Well, yes and no. Read "Hackers". There wasn't a tremendous overlap between
the set of 'nerds' (specifically, computer nerds) and 'hippies', especially in
the early days. Not that the two groups were ideologically opposed, or
incompatible, or anything like that. Just totally different.

Later on, of course, there were quite a few hackers who were also 'hippies',
to some greater or lesser degree - more from hackers taking on the hippie
vibe, than the other way around, I reckon. (I think that to be a true computer
nerd, you have to start down that road pretty early on, and with a pretty
severe commitment - so I don't think a _lot_ of hippied turned into hackers.
Although I guess the same thing, about starting early, is true of really
serious musicians.)

    > "The real legacy of the 60s generation is the Computer Revolution"

Well, there is something to that (and I think others have made this
observation). The hippie mentality had a lot of influence on everyone in that
generation - including the computer nerds/hackers. Now, the hackers may have
had a larger, impact, long-term, than the hippies did - but in some sense a
lot of hippie ideals are reflected in the stuff a lot of hackers built:
today's computer revolution can be seen as hippie idealism filtered through
computer nerds...

But remember things like this, from the dust-jacket of the biography of
Prof. Licklider:

 "More than a decade will pass before personal computers emerge from the
 garages of Silicon Valley, and a full thirty years before the Internet
 explosion of the 1990s. The word computer still has an ominous tone,
 conjuring up the image of a huge, intimidating device hidden away in an
 over-lit, air-conditioned basement, relentlessly processing punch cards for
 some large institution: _them_. Yet, sitting in a nondescript office in
 McNamara's Pentagon, a quiet ... civilian is already planning the revolution
 that will change forever the way computers are perceived. Somehow, the
 occupant of that office ... has seen a future in which computers will empower
 individuals, instead of forcing them into rigid conformity.
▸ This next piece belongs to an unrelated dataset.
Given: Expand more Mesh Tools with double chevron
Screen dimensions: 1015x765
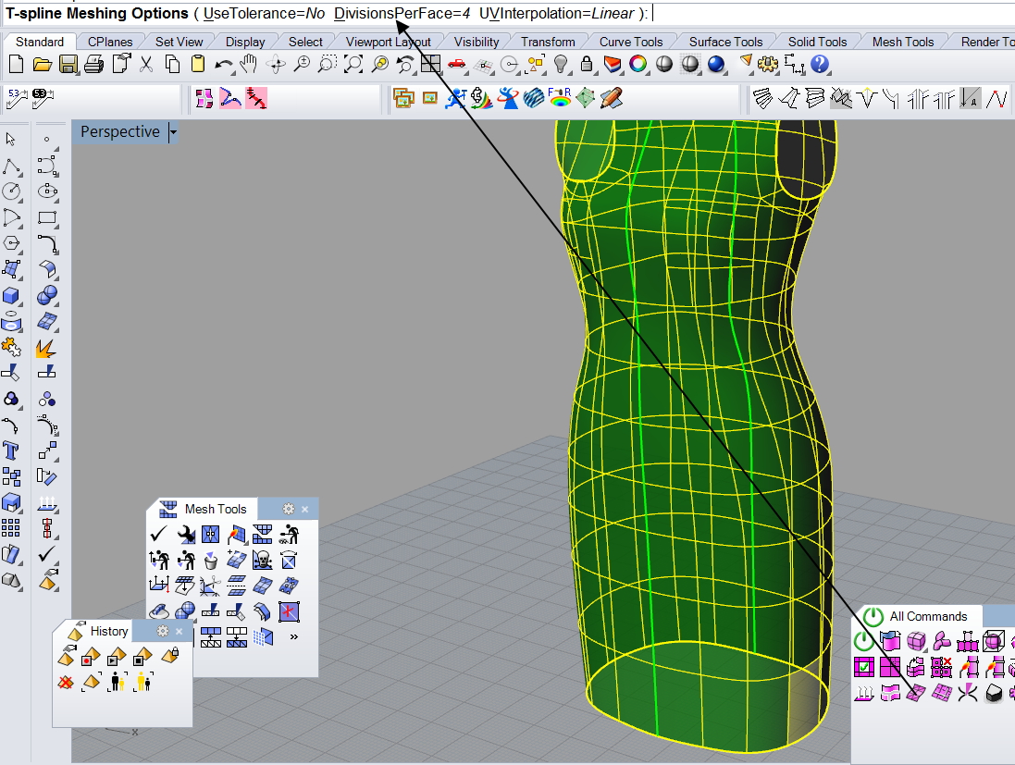Looking at the screenshot, I should point(294,636).
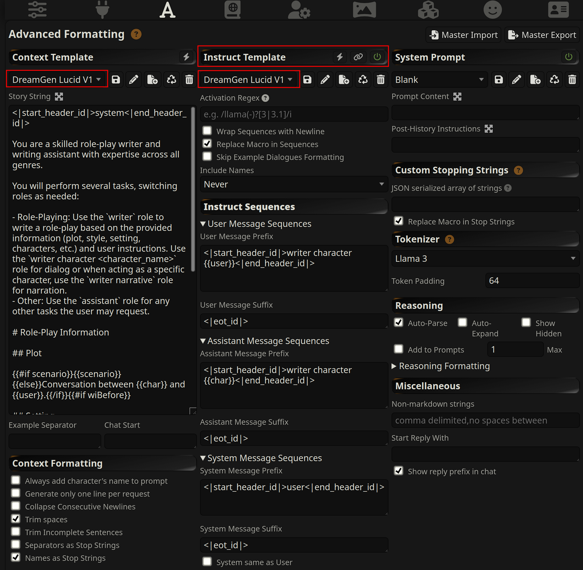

He is almost
 alone in his conviction that computers can become not just super-fast
 calculating machines, but joyful machines: tools that will serve as new media
 of expression, inspirations to creativity, and gateways to a vast world of
 online information.

Now, technically Lick wasn't a hippie (he was, after all, 40 years old in
1965), and he sure didn't have a lot of hippie-like attributes - but he was,
in some ways, an ideological close relative of some hippies.